**Problem requirements:**
Nothing is to be altered; the data must be repeated exactly.

**Records shown:**

- - -

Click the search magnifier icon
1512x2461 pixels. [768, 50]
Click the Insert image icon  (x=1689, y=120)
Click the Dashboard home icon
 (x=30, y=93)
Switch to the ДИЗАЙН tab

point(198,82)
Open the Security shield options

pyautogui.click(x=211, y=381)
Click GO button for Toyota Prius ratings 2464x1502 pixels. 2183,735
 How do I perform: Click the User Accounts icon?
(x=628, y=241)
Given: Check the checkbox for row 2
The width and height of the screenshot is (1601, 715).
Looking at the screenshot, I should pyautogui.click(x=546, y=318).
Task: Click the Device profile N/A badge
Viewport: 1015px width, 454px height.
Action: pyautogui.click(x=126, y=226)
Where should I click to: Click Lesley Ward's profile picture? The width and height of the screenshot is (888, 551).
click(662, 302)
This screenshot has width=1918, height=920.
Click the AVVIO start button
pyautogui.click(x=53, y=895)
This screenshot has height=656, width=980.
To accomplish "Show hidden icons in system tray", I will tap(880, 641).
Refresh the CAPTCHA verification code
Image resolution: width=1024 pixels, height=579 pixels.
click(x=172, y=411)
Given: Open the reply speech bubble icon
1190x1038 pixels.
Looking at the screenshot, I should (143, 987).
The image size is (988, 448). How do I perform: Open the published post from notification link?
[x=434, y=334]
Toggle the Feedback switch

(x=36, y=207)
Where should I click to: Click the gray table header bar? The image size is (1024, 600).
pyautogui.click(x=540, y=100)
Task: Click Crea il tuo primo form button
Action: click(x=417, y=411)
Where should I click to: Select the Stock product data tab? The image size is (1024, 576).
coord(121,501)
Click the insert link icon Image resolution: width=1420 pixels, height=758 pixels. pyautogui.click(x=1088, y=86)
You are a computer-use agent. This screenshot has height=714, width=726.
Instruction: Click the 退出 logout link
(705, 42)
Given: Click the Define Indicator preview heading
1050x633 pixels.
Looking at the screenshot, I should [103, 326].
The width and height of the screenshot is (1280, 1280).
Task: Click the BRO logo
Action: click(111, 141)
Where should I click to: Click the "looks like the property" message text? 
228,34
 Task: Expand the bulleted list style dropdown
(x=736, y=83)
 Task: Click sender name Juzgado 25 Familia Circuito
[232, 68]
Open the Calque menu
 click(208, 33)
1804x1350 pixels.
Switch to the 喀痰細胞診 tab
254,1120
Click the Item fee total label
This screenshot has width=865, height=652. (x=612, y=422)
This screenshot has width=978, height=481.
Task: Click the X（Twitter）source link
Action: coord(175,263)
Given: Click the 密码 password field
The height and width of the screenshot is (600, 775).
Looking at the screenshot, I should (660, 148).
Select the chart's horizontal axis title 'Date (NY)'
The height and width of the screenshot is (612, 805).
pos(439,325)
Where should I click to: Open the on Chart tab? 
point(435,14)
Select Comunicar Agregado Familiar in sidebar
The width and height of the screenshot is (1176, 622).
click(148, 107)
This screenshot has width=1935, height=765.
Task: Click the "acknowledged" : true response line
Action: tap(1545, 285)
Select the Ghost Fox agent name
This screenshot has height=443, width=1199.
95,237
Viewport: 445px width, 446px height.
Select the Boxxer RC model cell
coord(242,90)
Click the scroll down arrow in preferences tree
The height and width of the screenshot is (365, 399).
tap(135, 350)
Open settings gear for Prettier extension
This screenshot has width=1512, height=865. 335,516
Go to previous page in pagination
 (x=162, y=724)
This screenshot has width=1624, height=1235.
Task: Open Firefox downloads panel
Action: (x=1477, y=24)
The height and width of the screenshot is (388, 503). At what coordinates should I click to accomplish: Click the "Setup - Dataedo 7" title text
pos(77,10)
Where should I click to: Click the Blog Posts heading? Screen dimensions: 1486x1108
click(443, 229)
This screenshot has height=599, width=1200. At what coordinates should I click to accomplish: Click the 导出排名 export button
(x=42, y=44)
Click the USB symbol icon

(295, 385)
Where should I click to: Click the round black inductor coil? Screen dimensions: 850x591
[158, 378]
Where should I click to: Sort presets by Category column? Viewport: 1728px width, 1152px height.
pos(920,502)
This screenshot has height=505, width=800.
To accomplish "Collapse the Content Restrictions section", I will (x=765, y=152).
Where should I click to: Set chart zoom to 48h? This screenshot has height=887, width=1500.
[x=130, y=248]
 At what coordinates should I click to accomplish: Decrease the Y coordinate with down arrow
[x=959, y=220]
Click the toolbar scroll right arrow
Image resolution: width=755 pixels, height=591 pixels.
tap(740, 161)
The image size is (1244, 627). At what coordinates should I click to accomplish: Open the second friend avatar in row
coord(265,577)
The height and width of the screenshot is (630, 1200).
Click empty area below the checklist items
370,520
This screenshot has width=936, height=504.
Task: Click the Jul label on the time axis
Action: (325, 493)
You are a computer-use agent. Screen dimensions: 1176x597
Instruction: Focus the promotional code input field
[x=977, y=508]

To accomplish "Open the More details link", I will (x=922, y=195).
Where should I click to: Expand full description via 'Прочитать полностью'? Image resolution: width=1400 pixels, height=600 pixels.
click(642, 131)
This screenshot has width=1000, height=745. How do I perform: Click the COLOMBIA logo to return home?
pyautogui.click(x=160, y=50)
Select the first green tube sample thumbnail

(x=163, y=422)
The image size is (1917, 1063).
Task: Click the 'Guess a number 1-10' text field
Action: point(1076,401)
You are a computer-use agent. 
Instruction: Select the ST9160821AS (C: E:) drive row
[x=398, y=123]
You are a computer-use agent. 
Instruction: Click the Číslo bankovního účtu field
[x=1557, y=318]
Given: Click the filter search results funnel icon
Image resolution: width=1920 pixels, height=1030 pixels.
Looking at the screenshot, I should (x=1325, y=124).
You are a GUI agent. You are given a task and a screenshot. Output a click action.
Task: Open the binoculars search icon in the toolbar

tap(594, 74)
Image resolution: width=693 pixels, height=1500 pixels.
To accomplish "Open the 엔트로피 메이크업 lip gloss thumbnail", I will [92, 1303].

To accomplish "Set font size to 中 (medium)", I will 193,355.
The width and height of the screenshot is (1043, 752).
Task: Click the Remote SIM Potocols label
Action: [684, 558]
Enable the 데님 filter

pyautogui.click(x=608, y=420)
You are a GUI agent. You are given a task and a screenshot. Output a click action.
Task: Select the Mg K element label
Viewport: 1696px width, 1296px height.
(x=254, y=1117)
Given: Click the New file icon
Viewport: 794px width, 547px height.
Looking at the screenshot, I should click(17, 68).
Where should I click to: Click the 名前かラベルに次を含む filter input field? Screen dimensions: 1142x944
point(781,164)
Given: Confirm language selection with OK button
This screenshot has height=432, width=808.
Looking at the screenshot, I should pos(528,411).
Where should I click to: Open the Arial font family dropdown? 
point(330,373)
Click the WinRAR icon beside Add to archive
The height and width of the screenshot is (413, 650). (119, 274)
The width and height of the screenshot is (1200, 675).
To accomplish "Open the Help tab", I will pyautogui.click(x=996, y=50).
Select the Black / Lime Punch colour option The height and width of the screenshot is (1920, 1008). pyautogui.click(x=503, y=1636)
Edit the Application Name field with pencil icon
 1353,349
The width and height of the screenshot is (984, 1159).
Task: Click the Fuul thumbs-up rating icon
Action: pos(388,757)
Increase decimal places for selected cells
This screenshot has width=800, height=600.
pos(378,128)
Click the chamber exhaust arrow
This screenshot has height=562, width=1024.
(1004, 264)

- - -

**Task response:**
Click the search magnifier icon
1512x2461 pixels. [768, 50]
Click the Insert image icon  (x=1689, y=120)
Click the Dashboard home icon
 (x=30, y=93)
Switch to the ДИЗАЙН tab

point(198,82)
Open the Security shield options

pyautogui.click(x=211, y=381)
Click GO button for Toyota Prius ratings 2464x1502 pixels. 2183,735
 How do I perform: Click the User Accounts icon?
(x=628, y=241)
Given: Check the checkbox for row 2
The width and height of the screenshot is (1601, 715).
Looking at the screenshot, I should pyautogui.click(x=546, y=318).
Task: Click the Device profile N/A badge
Viewport: 1015px width, 454px height.
Action: pyautogui.click(x=126, y=226)
Where should I click to: Click Lesley Ward's profile picture? The width and height of the screenshot is (888, 551).
click(662, 302)
This screenshot has width=1918, height=920.
Click the AVVIO start button
pyautogui.click(x=53, y=895)
This screenshot has height=656, width=980.
To accomplish "Show hidden icons in system tray", I will tap(880, 641).
Refresh the CAPTCHA verification code
Image resolution: width=1024 pixels, height=579 pixels.
click(x=172, y=411)
Given: Open the reply speech bubble icon
1190x1038 pixels.
Looking at the screenshot, I should (143, 987).
The image size is (988, 448). How do I perform: Open the published post from notification link?
[x=434, y=334]
Toggle the Feedback switch

(x=36, y=207)
Where should I click to: Click the gray table header bar? The image size is (1024, 600).
pyautogui.click(x=540, y=100)
Task: Click Crea il tuo primo form button
Action: click(x=417, y=411)
Where should I click to: Select the Stock product data tab? The image size is (1024, 576).
coord(121,501)
Click the insert link icon Image resolution: width=1420 pixels, height=758 pixels. pyautogui.click(x=1088, y=86)
You are a computer-use agent. This screenshot has height=714, width=726.
Instruction: Click the 退出 logout link
(705, 42)
Given: Click the Define Indicator preview heading
1050x633 pixels.
Looking at the screenshot, I should [103, 326].
The width and height of the screenshot is (1280, 1280).
Task: Click the BRO logo
Action: click(111, 141)
Where should I click to: Click the "looks like the property" message text? 
228,34
 Task: Expand the bulleted list style dropdown
(x=736, y=83)
 Task: Click sender name Juzgado 25 Familia Circuito
[232, 68]
Open the Calque menu
 click(208, 33)
1804x1350 pixels.
Switch to the 喀痰細胞診 tab
254,1120
Click the Item fee total label
This screenshot has width=865, height=652. (x=612, y=422)
This screenshot has width=978, height=481.
Task: Click the X（Twitter）source link
Action: coord(175,263)
Given: Click the 密码 password field
The height and width of the screenshot is (600, 775).
Looking at the screenshot, I should (660, 148).
Select the chart's horizontal axis title 'Date (NY)'
The height and width of the screenshot is (612, 805).
pos(439,325)
Where should I click to: Open the on Chart tab? 
point(435,14)
Select Comunicar Agregado Familiar in sidebar
The width and height of the screenshot is (1176, 622).
click(148, 107)
This screenshot has width=1935, height=765.
Task: Click the "acknowledged" : true response line
Action: tap(1545, 285)
Select the Ghost Fox agent name
This screenshot has height=443, width=1199.
95,237
Viewport: 445px width, 446px height.
Select the Boxxer RC model cell
coord(242,90)
Click the scroll down arrow in preferences tree
The height and width of the screenshot is (365, 399).
tap(135, 350)
Open settings gear for Prettier extension
This screenshot has width=1512, height=865. 335,516
Go to previous page in pagination
 (x=162, y=724)
This screenshot has width=1624, height=1235.
Task: Open Firefox downloads panel
Action: (x=1477, y=24)
The height and width of the screenshot is (388, 503). At what coordinates should I click to accomplish: Click the "Setup - Dataedo 7" title text
pos(77,10)
Where should I click to: Click the Blog Posts heading? Screen dimensions: 1486x1108
click(443, 229)
This screenshot has height=599, width=1200. At what coordinates should I click to accomplish: Click the 导出排名 export button
(x=42, y=44)
Click the USB symbol icon

(295, 385)
Where should I click to: Click the round black inductor coil? Screen dimensions: 850x591
[158, 378]
Where should I click to: Sort presets by Category column? Viewport: 1728px width, 1152px height.
pos(920,502)
This screenshot has height=505, width=800.
To accomplish "Collapse the Content Restrictions section", I will (x=765, y=152).
Where should I click to: Set chart zoom to 48h? This screenshot has height=887, width=1500.
[x=130, y=248]
 At what coordinates should I click to accomplish: Decrease the Y coordinate with down arrow
[x=959, y=220]
Click the toolbar scroll right arrow
Image resolution: width=755 pixels, height=591 pixels.
tap(740, 161)
The image size is (1244, 627). At what coordinates should I click to accomplish: Open the second friend avatar in row
coord(265,577)
The height and width of the screenshot is (630, 1200).
Click empty area below the checklist items
370,520
This screenshot has width=936, height=504.
Task: Click the Jul label on the time axis
Action: (325, 493)
You are a computer-use agent. Screen dimensions: 1176x597
Instruction: Focus the promotional code input field
[x=977, y=508]

To accomplish "Open the More details link", I will (x=922, y=195).
Where should I click to: Expand full description via 'Прочитать полностью'? Image resolution: width=1400 pixels, height=600 pixels.
click(642, 131)
This screenshot has width=1000, height=745. How do I perform: Click the COLOMBIA logo to return home?
pyautogui.click(x=160, y=50)
Select the first green tube sample thumbnail

(x=163, y=422)
The image size is (1917, 1063).
Task: Click the 'Guess a number 1-10' text field
Action: point(1076,401)
You are a computer-use agent. 
Instruction: Select the ST9160821AS (C: E:) drive row
[x=398, y=123]
You are a computer-use agent. 
Instruction: Click the Číslo bankovního účtu field
[x=1557, y=318]
Given: Click the filter search results funnel icon
Image resolution: width=1920 pixels, height=1030 pixels.
Looking at the screenshot, I should (x=1325, y=124).
You are a GUI agent. You are given a task and a screenshot. Output a click action.
Task: Open the binoculars search icon in the toolbar

tap(594, 74)
Image resolution: width=693 pixels, height=1500 pixels.
To accomplish "Open the 엔트로피 메이크업 lip gloss thumbnail", I will [92, 1303].

To accomplish "Set font size to 中 (medium)", I will 193,355.
The width and height of the screenshot is (1043, 752).
Task: Click the Remote SIM Potocols label
Action: [684, 558]
Enable the 데님 filter

pyautogui.click(x=608, y=420)
You are a GUI agent. You are given a task and a screenshot. Output a click action.
Task: Select the Mg K element label
Viewport: 1696px width, 1296px height.
(x=254, y=1117)
Given: Click the New file icon
Viewport: 794px width, 547px height.
Looking at the screenshot, I should click(17, 68).
Where should I click to: Click the 名前かラベルに次を含む filter input field? Screen dimensions: 1142x944
point(781,164)
Given: Confirm language selection with OK button
This screenshot has height=432, width=808.
Looking at the screenshot, I should pos(528,411).
Where should I click to: Open the Arial font family dropdown? 
point(330,373)
Click the WinRAR icon beside Add to archive
The height and width of the screenshot is (413, 650). (119, 274)
The width and height of the screenshot is (1200, 675).
To accomplish "Open the Help tab", I will pyautogui.click(x=996, y=50).
Select the Black / Lime Punch colour option The height and width of the screenshot is (1920, 1008). pyautogui.click(x=503, y=1636)
Edit the Application Name field with pencil icon
 1353,349
The width and height of the screenshot is (984, 1159).
Task: Click the Fuul thumbs-up rating icon
Action: pos(388,757)
Increase decimal places for selected cells
This screenshot has width=800, height=600.
pos(378,128)
Click the chamber exhaust arrow
This screenshot has height=562, width=1024.
(1004, 264)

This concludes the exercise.